In a service oriented world service providers host remote services and publish their location and properties in a service registry. By querying the registry, service requestors can discover and access these services. In addition to the description of the service functionality and its access methods, published service properties can also include information such as its execution costs (e.g. number of CPUs required), the price of accessing the service and so forth. In a traditional workflow system it is the human users (service requestors) who make the decisions about which services to use and in what sequence. In doing so they need to ensure that the costs and properties of the composed services meet their application requirements.

The process of orchestrating remote services is not a simple task, especially for those users who are not technical experts. Ideally, for such users many of the service selection and workflow construction decisions should be automated. The two key challenges that arise when designing an agent-based system to assist in this process are:

  • Elaborating the properties of service workflows and associated decision making processes to the agent designer in order to assist in implementing the internals of the agent mind.

  • Designing the middleware that interfaces between a workflow system and an agent system to support the exchange of information between them at run-time.

Addressing the above issues is typically tied to the characteristics of both the workflow system and agent system used. The work presented in this chapter is based on our experience in the ARGUGRID project (Curcin, 2006; Toni, 2008) which investigated the use of an argumentation-based multi-agent system to support service discovery and composition. Since many of the key principles are generic and could be applied easily to other systems, we focus on describing them in a system-independent fashion first before presenting the details of their implementation.

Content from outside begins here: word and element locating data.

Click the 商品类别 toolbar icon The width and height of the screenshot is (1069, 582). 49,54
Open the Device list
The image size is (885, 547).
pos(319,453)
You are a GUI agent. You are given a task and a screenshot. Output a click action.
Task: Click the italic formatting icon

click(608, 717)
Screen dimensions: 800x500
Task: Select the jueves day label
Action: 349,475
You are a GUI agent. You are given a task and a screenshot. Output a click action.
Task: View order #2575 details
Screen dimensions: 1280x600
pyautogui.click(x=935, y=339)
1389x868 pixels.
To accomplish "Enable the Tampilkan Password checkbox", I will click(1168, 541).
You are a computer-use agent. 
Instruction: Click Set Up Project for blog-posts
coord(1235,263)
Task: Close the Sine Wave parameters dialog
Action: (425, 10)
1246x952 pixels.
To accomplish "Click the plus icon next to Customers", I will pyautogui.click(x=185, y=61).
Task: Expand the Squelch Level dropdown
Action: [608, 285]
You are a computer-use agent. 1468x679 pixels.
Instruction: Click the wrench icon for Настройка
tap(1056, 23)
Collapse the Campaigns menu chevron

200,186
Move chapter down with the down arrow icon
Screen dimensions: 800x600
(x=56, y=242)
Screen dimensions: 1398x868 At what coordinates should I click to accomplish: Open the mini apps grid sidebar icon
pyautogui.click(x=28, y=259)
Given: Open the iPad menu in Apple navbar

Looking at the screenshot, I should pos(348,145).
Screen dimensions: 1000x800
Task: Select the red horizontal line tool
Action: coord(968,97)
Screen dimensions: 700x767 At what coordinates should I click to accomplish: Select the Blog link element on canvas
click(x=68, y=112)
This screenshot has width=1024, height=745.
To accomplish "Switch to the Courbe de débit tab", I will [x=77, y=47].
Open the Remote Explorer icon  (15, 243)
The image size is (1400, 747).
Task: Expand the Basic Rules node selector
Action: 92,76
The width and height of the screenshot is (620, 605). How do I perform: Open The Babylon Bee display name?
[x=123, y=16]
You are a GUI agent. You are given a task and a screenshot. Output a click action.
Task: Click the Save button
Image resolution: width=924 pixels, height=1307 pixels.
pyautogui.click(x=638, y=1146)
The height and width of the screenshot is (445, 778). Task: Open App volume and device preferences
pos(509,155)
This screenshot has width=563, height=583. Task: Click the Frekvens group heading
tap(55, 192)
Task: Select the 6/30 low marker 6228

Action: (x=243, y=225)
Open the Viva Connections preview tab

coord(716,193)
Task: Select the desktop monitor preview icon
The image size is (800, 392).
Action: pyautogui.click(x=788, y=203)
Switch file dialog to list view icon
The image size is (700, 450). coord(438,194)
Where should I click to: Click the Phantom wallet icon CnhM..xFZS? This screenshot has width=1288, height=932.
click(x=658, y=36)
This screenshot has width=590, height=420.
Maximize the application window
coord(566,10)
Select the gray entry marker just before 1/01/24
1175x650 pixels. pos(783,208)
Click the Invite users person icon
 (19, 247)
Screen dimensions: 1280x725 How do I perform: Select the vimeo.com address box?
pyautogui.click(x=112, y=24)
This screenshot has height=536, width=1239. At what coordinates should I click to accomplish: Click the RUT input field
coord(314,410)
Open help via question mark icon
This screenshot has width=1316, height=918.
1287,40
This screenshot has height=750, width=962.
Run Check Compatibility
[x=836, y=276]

It should be noted that within the full ARGUGRID vision, agents can represent both service providers and requestors and are allowed to enter into negotiation on different service parameters. The discussion on agent negotiation is beyond the scope of this chapter and we focus primarily on exploring the issues relating to interfacing a workflow system to an intelligent agent representing a service requestor. The reader interested in the negotiation aspects of the ARGUGRID system is referred to the following publications: Bromuri (2009), Morge (2008) and Urovi (2008).